* [WHAT THIS TASK INVOLVES]: Convert the material from the line containing "This screenshot has width=1024, height=1024." through the line containing "center [544, 288]." into a JSON list of strings, one string for each line, with blank lines omitted.

* [INFORMATION SUPPLIED]:

◇ ◇ ◇

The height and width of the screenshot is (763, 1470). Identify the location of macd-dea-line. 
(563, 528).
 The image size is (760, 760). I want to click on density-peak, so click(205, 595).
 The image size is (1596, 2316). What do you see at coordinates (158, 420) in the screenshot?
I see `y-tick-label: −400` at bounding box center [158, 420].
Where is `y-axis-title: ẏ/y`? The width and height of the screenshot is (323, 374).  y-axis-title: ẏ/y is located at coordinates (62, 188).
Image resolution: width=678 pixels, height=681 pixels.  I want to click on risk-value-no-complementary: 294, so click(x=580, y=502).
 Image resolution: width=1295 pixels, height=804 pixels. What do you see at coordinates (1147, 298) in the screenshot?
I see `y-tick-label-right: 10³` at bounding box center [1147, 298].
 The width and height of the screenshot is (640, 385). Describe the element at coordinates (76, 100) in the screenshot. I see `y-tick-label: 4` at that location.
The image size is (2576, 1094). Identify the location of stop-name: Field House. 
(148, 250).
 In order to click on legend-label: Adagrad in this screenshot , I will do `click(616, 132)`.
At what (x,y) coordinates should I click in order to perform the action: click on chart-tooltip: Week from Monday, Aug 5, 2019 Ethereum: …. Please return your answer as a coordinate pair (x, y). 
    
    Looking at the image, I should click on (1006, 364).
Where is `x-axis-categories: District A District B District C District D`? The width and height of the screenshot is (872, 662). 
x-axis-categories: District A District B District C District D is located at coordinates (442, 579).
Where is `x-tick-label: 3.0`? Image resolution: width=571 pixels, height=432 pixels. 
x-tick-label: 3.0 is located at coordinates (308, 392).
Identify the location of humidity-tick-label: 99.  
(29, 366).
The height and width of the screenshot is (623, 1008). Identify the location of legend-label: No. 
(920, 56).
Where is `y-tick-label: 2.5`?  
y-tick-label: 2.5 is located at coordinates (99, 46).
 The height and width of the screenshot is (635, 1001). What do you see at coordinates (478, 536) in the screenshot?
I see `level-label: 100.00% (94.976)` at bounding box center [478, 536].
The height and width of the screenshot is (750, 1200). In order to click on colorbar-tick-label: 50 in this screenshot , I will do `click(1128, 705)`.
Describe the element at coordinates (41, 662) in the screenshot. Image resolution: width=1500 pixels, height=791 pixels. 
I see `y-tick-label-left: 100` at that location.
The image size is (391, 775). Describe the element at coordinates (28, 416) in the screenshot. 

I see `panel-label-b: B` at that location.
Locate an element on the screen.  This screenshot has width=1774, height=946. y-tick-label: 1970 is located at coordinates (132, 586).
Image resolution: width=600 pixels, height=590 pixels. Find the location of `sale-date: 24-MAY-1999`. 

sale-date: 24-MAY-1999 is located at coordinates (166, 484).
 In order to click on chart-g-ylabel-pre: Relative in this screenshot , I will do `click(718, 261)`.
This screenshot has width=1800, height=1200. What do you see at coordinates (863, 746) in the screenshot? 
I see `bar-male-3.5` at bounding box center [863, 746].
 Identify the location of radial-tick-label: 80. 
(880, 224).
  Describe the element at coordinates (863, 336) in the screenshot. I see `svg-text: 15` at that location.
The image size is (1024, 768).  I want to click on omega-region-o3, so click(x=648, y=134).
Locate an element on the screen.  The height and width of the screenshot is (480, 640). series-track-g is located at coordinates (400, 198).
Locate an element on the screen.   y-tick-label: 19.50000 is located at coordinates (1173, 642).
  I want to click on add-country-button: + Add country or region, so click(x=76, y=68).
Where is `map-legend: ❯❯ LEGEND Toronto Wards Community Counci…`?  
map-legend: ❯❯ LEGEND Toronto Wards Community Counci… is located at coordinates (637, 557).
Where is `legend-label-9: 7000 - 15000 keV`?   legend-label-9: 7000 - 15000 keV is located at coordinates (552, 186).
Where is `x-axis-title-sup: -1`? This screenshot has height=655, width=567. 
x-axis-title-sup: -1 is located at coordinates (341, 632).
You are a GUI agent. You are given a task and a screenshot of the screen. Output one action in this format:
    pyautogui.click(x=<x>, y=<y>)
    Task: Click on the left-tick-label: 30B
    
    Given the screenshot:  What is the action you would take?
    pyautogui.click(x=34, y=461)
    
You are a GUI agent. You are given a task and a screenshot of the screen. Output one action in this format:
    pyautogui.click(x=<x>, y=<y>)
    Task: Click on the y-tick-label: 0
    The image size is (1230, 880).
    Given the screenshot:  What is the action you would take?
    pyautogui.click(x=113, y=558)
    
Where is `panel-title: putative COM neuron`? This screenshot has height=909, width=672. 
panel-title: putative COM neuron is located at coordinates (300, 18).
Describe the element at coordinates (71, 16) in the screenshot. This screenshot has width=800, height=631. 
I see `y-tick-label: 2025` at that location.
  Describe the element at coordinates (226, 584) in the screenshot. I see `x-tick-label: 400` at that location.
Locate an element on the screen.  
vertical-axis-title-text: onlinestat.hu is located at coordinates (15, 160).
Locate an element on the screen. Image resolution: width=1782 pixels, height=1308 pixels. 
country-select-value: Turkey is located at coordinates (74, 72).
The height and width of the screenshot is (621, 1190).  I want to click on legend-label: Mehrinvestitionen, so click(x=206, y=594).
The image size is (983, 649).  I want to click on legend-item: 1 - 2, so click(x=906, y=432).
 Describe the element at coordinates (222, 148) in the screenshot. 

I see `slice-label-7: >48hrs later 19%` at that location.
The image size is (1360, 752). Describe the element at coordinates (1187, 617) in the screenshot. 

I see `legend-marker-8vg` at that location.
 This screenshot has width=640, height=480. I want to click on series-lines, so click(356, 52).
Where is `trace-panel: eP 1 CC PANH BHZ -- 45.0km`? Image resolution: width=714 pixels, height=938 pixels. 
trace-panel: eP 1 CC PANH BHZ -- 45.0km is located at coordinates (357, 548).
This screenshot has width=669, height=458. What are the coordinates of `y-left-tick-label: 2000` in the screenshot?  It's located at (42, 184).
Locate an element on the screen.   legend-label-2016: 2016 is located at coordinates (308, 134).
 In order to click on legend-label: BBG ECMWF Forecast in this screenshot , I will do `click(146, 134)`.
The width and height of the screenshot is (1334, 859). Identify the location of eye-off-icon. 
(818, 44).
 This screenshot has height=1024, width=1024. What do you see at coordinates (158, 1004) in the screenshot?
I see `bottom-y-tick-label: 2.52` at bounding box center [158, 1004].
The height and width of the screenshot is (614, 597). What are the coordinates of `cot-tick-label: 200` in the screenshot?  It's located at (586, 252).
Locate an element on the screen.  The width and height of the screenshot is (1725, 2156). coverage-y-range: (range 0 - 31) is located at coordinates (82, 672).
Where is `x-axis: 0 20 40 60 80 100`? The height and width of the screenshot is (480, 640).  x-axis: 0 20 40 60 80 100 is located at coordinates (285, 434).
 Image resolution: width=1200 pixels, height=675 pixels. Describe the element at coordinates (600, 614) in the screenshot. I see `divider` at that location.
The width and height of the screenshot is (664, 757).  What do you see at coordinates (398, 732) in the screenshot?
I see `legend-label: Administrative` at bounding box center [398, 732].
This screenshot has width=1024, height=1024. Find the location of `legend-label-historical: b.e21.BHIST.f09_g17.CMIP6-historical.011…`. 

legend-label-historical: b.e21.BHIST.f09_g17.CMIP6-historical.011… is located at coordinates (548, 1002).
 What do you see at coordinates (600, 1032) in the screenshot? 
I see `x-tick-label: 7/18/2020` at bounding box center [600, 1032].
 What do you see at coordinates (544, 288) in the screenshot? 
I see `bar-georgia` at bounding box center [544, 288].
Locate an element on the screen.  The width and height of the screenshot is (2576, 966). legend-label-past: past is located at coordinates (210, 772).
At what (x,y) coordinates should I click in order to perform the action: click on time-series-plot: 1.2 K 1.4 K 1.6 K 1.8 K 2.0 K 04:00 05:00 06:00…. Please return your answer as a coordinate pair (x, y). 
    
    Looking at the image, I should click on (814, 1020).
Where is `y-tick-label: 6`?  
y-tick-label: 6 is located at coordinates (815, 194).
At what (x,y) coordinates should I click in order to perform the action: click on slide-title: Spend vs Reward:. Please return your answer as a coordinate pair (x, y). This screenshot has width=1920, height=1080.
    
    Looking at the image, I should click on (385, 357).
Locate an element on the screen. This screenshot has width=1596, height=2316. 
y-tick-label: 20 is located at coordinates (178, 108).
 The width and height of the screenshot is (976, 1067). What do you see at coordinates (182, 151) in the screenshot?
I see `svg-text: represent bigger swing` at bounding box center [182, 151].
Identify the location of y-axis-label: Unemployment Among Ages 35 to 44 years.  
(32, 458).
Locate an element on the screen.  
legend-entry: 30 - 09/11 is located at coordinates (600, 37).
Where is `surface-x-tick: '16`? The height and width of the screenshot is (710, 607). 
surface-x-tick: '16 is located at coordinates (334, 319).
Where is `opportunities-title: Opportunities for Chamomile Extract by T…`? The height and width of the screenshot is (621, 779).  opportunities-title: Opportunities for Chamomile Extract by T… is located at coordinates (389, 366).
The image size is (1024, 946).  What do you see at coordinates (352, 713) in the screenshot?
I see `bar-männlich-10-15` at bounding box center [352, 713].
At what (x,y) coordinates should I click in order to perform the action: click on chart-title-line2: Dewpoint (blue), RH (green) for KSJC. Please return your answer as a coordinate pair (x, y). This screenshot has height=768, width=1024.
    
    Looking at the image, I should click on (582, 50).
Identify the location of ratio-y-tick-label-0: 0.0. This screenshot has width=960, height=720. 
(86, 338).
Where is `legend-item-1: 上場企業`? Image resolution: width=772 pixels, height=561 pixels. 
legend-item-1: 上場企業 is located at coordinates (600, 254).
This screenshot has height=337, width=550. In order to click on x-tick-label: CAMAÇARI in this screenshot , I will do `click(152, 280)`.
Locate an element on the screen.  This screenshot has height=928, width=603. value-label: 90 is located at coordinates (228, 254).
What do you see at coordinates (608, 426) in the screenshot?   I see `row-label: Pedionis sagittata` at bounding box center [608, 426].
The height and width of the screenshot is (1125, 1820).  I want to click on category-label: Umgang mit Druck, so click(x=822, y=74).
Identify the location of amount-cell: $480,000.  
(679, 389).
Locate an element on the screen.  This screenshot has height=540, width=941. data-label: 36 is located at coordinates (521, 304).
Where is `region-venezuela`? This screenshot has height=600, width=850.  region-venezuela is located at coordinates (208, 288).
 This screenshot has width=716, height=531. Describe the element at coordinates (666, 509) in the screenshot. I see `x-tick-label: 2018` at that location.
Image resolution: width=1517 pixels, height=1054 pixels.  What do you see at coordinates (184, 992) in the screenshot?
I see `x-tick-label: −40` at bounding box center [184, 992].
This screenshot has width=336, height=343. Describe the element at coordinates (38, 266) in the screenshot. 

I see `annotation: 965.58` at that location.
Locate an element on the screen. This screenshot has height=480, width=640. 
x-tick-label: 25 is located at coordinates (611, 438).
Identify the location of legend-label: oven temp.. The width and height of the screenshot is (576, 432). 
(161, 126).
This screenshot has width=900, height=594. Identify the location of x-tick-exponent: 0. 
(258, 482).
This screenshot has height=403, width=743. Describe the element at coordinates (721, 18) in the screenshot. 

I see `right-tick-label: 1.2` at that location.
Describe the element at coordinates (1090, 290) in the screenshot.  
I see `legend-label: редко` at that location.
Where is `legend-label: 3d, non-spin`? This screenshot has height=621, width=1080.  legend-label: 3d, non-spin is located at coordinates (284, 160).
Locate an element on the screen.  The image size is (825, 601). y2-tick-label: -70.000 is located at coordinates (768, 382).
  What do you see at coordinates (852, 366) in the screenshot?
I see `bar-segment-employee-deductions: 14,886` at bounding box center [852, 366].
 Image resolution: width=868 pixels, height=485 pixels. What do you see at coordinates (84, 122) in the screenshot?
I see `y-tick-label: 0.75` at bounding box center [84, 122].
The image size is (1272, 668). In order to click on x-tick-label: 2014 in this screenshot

◇ ◇ ◇

* [THE ANSWER]:
[
  "This screenshot has width=1024, height=1024. Find the location of `legend-label-historical: b.e21.BHIST.f09_g17.CMIP6-historical.011…`. ",
  "legend-label-historical: b.e21.BHIST.f09_g17.CMIP6-historical.011… is located at coordinates (548, 1002).",
  " What do you see at coordinates (600, 1032) in the screenshot? ",
  "I see `x-tick-label: 7/18/2020` at bounding box center [600, 1032].",
  " What do you see at coordinates (544, 288) in the screenshot? ",
  "I see `bar-georgia` at bounding box center [544, 288]."
]